Container-Optimized OS's automatic updates feature allows timely delivery of security patches to running VMs. When Container-Optimized OS is managed by Kubernetes Engine, node auto-upgrades strike a balance between security and stability.

Filesystem

The following is a list of paths in the Container-Optimized OS node image file system, along with their properties and recommended usage:

Path Properties Purpose
/
  • read-only
  • executable
The root filesystem is mounted as read-only to maintain integrity. The kernel verifies integrity root filesystem during boot up, and refuses to boot in case of errors.
/home
/var
  • writable
  • non-executable
  • stateful
These paths are meant for storing data that persists for the lifetime of the boot disk. They are mounted from /mnt/stateful_partition.
/var/lib/google
/var/lib/docker
/var/lib/toolbox
  • writable
  • executable
  • stateful
These paths are working directories for Compute Engine packages (for example, the accounts manager service), Docker, and Toolbox respectively.
/var/lib/cloud
  • writable
  • executable
  • stateless
  • tmpfs
This path is the working directory of the cloud-init package.
/etc
  • writable
  • non-executable
  • stateless
  • tmpfs
Typically holds your configuration (for example, systemd services defined via cloud-init). It's a good idea to capture the desired state of your instances in cloud-init, as cloud-init is applied when an instance is newly created as well as when an instance is restarted.
/tmp
  • writable
  • non-executable
  • stateless
  • tmpfs
Typically used as a scratch space and should not be used to store persistent data.
/mnt/disks
  • writable
  • executable
  • stateless
  • tmpfs
You can mount persistent disks at directories under /mnt/disks.

Firewall

By default, Container-Optimized OS is configured to drop all incoming TCP/UDP connections except SSH on port 22. See Configuring the Host Firewall on how to change the default to open up more ports.

Instance access

By default, Container-Optimized OS does not contain any accessible user accounts. User accounts and SSH keys are managed through instance or project metadata or OS Login. OS Login lets you to manage access to instances using IAM. It allows for finer grained access control (sudo versus non-sudo), identifiable SSH keys, and organizational login policy.

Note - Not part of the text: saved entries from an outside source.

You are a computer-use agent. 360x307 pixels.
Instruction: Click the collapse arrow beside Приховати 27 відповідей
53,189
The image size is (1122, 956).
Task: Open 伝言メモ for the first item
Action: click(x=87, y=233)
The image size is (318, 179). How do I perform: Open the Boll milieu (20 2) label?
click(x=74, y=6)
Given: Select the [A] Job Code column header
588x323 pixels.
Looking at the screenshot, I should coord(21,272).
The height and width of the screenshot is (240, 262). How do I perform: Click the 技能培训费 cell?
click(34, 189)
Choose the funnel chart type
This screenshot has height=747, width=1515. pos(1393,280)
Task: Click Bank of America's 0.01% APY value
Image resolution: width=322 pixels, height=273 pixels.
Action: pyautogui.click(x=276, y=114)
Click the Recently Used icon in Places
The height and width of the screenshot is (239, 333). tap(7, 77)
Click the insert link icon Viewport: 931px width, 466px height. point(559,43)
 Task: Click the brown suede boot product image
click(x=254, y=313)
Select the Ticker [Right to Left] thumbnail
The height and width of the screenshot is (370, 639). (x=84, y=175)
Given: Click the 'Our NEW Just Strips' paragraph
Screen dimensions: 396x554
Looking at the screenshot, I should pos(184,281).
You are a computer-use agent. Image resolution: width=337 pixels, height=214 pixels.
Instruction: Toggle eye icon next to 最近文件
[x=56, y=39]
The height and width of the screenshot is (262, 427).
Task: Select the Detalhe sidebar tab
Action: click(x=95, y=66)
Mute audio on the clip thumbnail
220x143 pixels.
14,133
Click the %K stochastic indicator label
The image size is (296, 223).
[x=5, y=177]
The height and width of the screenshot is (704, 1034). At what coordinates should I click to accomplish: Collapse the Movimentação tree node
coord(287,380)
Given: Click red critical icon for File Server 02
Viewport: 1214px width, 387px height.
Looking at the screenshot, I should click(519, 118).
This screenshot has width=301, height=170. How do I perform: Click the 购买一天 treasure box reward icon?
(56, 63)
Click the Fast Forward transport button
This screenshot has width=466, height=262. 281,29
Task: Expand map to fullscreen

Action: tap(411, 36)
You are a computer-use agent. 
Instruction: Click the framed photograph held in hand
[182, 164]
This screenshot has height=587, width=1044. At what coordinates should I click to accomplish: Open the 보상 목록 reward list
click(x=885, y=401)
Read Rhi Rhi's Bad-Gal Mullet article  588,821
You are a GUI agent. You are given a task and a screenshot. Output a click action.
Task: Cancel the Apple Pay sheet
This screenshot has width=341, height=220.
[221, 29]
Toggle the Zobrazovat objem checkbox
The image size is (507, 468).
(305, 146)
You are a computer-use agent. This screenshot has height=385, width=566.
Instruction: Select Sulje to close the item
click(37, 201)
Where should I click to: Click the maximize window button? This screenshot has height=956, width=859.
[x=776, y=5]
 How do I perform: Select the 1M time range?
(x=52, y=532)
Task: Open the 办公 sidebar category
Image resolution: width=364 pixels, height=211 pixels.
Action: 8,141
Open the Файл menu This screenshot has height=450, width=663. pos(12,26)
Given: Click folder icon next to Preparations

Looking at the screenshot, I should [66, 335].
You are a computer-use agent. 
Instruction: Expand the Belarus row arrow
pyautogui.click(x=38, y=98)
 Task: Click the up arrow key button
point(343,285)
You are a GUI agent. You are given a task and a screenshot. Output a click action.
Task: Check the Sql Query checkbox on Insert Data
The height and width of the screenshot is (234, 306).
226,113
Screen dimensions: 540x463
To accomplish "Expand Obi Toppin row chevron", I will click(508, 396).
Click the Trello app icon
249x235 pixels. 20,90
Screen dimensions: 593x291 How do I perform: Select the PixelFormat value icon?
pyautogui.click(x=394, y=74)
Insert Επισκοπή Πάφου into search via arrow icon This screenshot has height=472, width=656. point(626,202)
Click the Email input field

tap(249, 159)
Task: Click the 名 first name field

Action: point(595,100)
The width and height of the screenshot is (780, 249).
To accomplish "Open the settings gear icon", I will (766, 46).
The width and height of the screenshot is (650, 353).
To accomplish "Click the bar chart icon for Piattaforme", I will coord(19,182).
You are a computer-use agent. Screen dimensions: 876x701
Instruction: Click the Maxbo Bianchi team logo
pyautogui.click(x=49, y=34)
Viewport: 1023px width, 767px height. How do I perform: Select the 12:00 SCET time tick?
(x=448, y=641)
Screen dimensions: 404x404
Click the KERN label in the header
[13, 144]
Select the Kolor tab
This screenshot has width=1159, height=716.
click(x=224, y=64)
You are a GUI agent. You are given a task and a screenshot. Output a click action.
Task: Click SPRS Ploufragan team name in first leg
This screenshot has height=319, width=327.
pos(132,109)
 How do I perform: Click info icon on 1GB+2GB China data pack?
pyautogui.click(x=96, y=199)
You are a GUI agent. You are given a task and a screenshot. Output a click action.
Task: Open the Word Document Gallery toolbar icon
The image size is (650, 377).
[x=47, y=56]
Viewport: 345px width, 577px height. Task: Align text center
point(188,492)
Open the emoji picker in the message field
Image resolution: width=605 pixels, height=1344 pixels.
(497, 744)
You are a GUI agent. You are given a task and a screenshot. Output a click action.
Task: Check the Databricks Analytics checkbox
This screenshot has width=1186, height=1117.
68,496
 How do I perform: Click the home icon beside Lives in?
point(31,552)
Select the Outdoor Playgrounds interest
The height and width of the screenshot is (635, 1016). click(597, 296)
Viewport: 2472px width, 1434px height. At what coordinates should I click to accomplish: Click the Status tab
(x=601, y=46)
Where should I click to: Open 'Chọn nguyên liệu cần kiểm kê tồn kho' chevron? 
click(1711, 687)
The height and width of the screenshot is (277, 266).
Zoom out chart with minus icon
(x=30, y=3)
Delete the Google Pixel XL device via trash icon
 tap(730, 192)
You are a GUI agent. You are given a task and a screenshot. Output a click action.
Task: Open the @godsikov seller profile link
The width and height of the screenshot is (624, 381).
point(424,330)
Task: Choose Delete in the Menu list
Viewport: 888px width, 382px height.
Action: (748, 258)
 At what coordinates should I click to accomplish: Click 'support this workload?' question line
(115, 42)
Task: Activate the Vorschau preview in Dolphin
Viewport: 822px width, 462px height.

The SSH daemon is configured to disallow password-based authentication and to disallow root logins. However, this does not prevent the users from gaining root privileges using sudo after login unless the user account is managed with OS Login.

Infrastructure Security

In addition to various hardening features in the OS itself, the Container-Optimized OS team also takes the software supply chain seriously and prioritizes infrastructure security when developing, building, and deploying images, based on years of experience from both Chromium OS and Google in general.

Built from source at Google

Each package in Container-Optimized OS, including the Linux kernel itself, is built from source from ChromiumOS code repositories. This means that we know exactly what is going into the OS, who checked it in, in which version it was introduced, etc. This also lets us quickly patch and update any package in case a vulnerability is discovered, at any level.

Continuous vulnerability (CVE) scanning and response

A CVE-scanning system alerts us whenever a vulnerability is discovered in the kernel or any package of the OS. This is the same system used to detect vulnerabilities in Android and Chromium OS. The Container-Optimized OS team responds with priority to make patched releases. The Container-Optimized OS team also works with Google's incident response team to make wider security patches available quickly in Container-Optimized OS.

Testing and qualification process

Before we publish a new Container-Optimized OS image to Google Cloud, we test it at multiple levels—including kernel fuzz testing by syzkaller, cluster-level Kubernetes tests, integration testing with Compute Engine features, and several performance benchmarks. This ensures the stability and quality of our releases.